---------- The data

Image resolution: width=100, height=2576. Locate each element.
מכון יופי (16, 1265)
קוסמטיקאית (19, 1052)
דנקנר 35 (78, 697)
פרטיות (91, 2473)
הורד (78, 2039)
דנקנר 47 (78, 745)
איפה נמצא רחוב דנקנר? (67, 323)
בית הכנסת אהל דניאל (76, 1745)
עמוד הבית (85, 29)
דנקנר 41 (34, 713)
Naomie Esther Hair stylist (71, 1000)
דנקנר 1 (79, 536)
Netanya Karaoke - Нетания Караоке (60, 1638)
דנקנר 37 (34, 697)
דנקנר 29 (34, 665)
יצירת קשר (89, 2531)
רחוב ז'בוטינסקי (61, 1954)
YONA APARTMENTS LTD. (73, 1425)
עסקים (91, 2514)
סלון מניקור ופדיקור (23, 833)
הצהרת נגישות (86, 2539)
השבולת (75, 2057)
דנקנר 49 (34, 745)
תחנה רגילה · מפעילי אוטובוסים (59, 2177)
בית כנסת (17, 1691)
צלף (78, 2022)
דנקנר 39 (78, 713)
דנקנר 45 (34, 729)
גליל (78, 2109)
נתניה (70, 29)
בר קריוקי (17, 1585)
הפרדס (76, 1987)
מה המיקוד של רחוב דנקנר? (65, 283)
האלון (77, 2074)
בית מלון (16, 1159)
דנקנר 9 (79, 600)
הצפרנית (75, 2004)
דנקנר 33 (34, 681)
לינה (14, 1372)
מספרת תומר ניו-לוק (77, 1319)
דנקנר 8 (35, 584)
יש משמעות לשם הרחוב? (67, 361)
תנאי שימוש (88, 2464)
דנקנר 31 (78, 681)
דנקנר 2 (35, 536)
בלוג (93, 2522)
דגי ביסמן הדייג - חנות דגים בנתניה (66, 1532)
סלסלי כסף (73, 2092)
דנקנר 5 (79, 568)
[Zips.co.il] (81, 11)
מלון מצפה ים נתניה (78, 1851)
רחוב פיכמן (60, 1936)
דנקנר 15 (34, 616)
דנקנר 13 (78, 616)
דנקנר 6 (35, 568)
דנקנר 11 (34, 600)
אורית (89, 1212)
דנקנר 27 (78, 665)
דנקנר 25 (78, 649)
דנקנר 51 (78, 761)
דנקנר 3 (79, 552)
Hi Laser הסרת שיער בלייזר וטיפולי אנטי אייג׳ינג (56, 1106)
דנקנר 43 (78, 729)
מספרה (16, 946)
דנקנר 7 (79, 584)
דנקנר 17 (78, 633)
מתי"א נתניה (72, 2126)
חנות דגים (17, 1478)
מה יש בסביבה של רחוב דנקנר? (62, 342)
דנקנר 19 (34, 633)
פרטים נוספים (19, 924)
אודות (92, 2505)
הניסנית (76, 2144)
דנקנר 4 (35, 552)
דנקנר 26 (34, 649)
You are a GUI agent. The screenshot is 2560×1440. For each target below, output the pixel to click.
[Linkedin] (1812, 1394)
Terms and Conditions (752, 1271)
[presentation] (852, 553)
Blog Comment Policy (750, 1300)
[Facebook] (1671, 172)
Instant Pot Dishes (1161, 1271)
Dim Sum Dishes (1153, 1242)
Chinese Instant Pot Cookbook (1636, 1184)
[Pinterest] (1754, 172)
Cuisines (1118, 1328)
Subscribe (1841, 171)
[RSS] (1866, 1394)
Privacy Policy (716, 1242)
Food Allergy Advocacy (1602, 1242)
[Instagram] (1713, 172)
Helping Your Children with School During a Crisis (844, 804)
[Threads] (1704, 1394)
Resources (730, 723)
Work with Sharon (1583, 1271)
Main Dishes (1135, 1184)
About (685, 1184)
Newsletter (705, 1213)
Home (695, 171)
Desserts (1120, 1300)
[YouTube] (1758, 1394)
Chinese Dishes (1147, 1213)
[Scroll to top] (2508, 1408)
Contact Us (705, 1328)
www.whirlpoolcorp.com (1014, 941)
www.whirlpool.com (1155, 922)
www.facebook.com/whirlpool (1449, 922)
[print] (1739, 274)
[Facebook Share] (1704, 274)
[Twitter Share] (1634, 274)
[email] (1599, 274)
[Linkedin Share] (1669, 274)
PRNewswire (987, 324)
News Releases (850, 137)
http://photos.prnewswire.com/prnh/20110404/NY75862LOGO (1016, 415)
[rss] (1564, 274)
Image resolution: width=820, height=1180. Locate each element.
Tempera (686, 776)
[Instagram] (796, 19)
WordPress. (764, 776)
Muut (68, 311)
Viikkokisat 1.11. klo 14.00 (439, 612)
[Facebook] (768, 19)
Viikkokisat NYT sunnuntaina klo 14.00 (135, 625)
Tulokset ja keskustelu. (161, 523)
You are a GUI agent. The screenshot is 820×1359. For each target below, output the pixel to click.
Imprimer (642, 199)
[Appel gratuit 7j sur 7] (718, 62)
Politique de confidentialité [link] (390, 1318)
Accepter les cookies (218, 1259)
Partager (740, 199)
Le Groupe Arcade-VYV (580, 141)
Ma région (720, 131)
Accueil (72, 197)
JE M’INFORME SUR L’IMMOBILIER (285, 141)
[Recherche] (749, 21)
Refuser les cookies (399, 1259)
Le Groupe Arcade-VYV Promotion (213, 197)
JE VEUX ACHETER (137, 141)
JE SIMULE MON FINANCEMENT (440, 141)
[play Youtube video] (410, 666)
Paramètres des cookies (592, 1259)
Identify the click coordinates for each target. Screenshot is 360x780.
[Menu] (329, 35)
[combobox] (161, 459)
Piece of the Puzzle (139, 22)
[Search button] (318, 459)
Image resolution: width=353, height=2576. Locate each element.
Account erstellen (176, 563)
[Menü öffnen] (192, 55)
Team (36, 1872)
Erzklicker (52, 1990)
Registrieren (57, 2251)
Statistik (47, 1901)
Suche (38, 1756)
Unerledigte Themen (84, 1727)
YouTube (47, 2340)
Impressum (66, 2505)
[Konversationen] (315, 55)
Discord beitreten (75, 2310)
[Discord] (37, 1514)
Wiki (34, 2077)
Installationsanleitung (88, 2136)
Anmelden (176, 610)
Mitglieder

--------------------

Work required:
There is a line with "WordPress. (764, 776)" and a line with "Paramètres des cookies (592, 1259)" above. Copy exactly those two lines and all lines between them, with nothing else.

Answer to this task:
WordPress. (764, 776)
Muut (68, 311)
Viikkokisat 1.11. klo 14.00 (439, 612)
[Facebook] (768, 19)
Viikkokisat NYT sunnuntaina klo 14.00 (135, 625)
Tulokset ja keskustelu. (161, 523)
You are a GUI agent. The screenshot is 820×1359. For each target below, output the pixel to click.
Imprimer (642, 199)
[Appel gratuit 7j sur 7] (718, 62)
Politique de confidentialité [link] (390, 1318)
Accepter les cookies (218, 1259)
Partager (740, 199)
Le Groupe Arcade-VYV (580, 141)
Ma région (720, 131)
Accueil (72, 197)
JE M’INFORME SUR L’IMMOBILIER (285, 141)
[Recherche] (749, 21)
Refuser les cookies (399, 1259)
Le Groupe Arcade-VYV Promotion (213, 197)
JE VEUX ACHETER (137, 141)
JE SIMULE MON FINANCEMENT (440, 141)
[play Youtube video] (410, 666)
Paramètres des cookies (592, 1259)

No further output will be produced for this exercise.